* _Instructions for the task_
Render every line of the listing below as a Markdown table with the columns "Row" and "Line text," numbering the rows and skipping blank lines. Leave the pictures out of the table.

=== Data for the task ===

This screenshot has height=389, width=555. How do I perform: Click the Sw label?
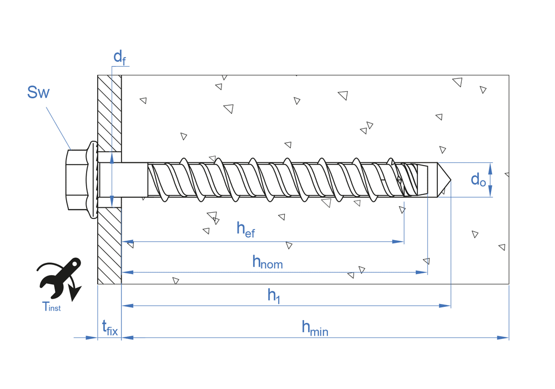[38, 93]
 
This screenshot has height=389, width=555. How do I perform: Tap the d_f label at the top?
[119, 57]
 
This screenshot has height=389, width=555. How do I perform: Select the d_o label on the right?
[478, 179]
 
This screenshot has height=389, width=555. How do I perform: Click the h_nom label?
[267, 261]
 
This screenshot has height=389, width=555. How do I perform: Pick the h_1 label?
[274, 295]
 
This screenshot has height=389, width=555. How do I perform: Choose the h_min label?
[314, 328]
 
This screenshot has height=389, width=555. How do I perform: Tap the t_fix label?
[109, 328]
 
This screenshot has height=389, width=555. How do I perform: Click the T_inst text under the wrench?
[51, 306]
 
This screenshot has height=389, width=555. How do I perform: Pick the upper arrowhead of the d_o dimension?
[491, 166]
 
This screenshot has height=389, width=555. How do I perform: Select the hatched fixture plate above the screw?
[109, 111]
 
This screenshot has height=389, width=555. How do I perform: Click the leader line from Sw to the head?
[58, 124]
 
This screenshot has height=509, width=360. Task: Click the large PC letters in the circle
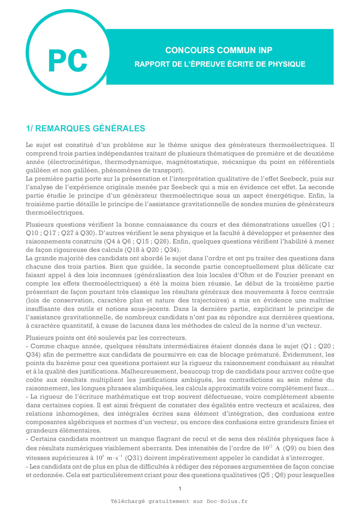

===

* _Reply_
| Row | Line text |
|---|---|
| 1 | This screenshot has height=389, width=555. How do I perform: Click the Sw label? |
| 2 | [38, 93] |
| 3 | This screenshot has height=389, width=555. How do I perform: Tap the d_f label at the top? |
| 4 | [119, 57] |
| 5 | This screenshot has height=389, width=555. How do I perform: Select the d_o label on the right? |
| 6 | [478, 179] |
| 7 | This screenshot has height=389, width=555. How do I perform: Click the h_nom label? |
| 8 | [267, 261] |
| 9 | This screenshot has height=389, width=555. How do I perform: Pick the h_1 label? |
| 10 | [274, 295] |
| 11 | This screenshot has height=389, width=555. How do I perform: Choose the h_min label? |
| 12 | [314, 328] |
| 13 | This screenshot has height=389, width=555. How do I perform: Tap the t_fix label? |
| 14 | [109, 328] |
| 15 | This screenshot has height=389, width=555. How do I perform: Click the T_inst text under the wrench? |
| 16 | [51, 306] |
| 17 | This screenshot has height=389, width=555. How do I perform: Pick the upper arrowhead of the d_o dimension? |
| 18 | [491, 166] |
| 19 | This screenshot has height=389, width=555. How do I perform: Select the hatched fixture plate above the screw? |
| 20 | [109, 111] |
| 21 | This screenshot has height=389, width=555. How do I perform: Click the leader line from Sw to the head? |
| 22 | [58, 124] |
| 23 | This screenshot has height=509, width=360. Task: Click the large PC letters in the circle |